The past year, of course, was defined by the continuing COVID-19 pandemic occurring across the globe and, more directly, within our province. Its impact on cardiac patient access to hospital-based procedures and community-based ambulatory services in Ontario is indisputable. While it is true that Ontario’s health care system remained safe and accessible for patients experiencing urgent and emergent heart health issues, the delivery of these services, and of non-emergent cardiac patient care, changed dramatically over the past 12 months.
Ontario’s cardiologists were forced to adjust their clinical practices. This included the adoption of virtual consultations and use of virtual fee codes; procurement of personal protective equipment to protect patients and staff when providing essential, in-person care; re-configuration of patient flow in accordance to physical distancing protocols; and, as per Ontario government directives, a significant reduction in the provision of many procedures and diagnostic testing services.
As COVID-19 vaccination rates in Ontario rise, a path back to normality can be charted; however, it is clear that a plan for addressing lengthy waiting lists for cardiac procedures and diagnostic testing services, just one aspect of the COVID-19 pandemic’s legacy in Ontario, must be developed and implemented.
Under these challenging pandemic circumstances, the OMA and Ministry of Health commenced negotiations over a new physician services agreement (PSA). Cardiologists will remember the outcome of the 2017-21 PSA, which not only held the speciality’s professional and technical fees in-check, it instituted an unfair remuneration imbalance among specialist physicians providing routine, follow-up care to cardiac patients. This must never be permitted to happen again.
Furthermore, Ontario’s echocardiography standards were updated in April 2021 and the echocardiography quality improvement (EQI) program transitioned to a non-governmental organization, which initiated a re-certification process under a new set of rules and obligations. It was a stark adjustment for those among the nearly 500 currently accredited community-based facilities that will continue to play out in the coming months.
Toward the end of the year, the OAC launched a group purchasing program to help members providing contrast echocardiography services obtain supplies at reduced prices. This procurement program will serve as a template going forward for other products, supplies and services critical to our members’ clinical practices.

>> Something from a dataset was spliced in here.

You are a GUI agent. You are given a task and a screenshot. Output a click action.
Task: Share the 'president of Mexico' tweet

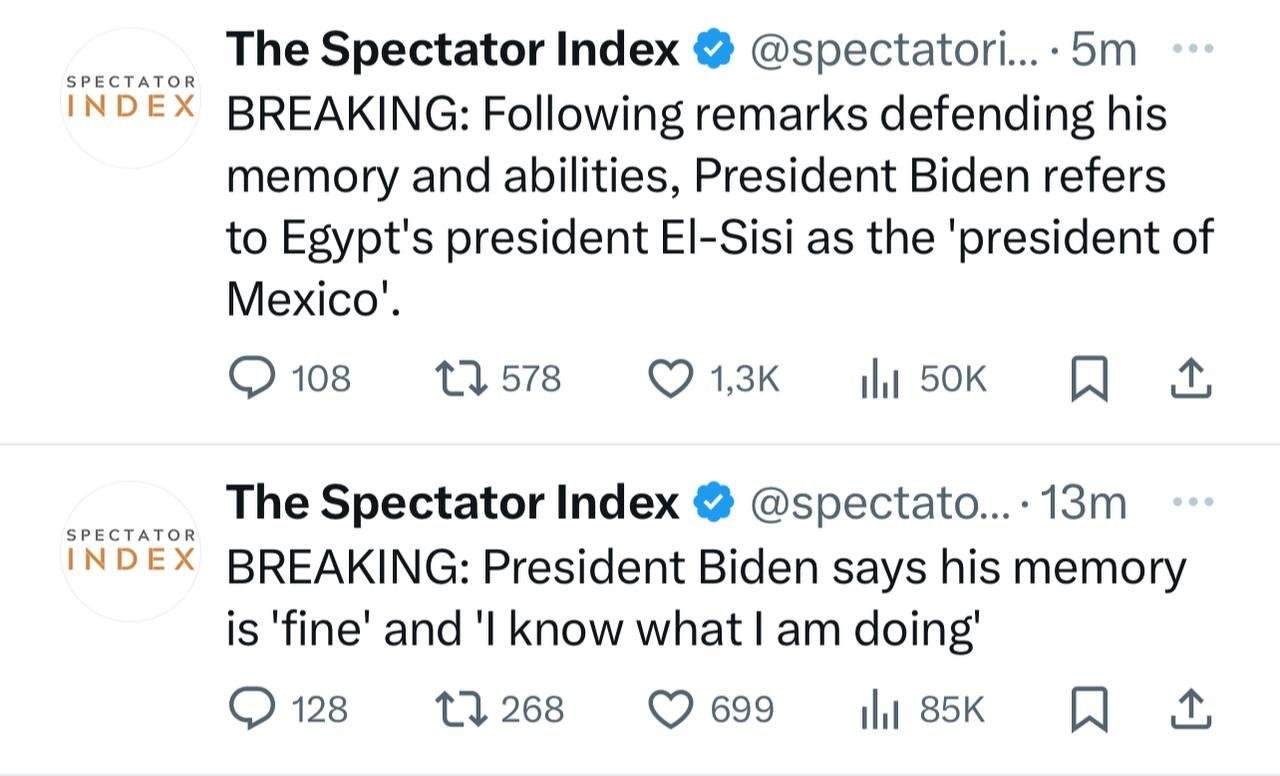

Our organization also suffered the loss of long-time OAC member and president (2013-2021) Dr. James (Jim) Swan. Jim left his mark on the Association, building and guiding its activities over the past eight years. He was a force to be reckoned with at the OMA, the Ontario government and among stakeholders on the provincial health care landscape. He spoke up for Ontario’s cardiologists and their patients. He did so using a combination of unmatched passion, authenticity and professionalism achieving impressive results on behalf of the profession. We will all miss his leadership, collegiality, and genuine kindness.
The OAC recognizes and understands the challenges facing our members. We are committed to helping navigate this shared journey through what are and remain unprecedented times. Our number one priority is serving as the voice of our members and advocating on your behalf whether you work in an academic health sciences centre, a community hospital, an outpatient ambulatory clinic, or in solo practice.
As a voluntary professional organization, separate and distinct from the OMA, the OAC works tirelessly to shape the direction of cardiologist-led patient care in the province through strong advocacy, professional leadership, and partnerships with standards development and accreditation organizations. Our mission is to make Ontario the best place to practice cardiology and receive high quality cardiac patient care.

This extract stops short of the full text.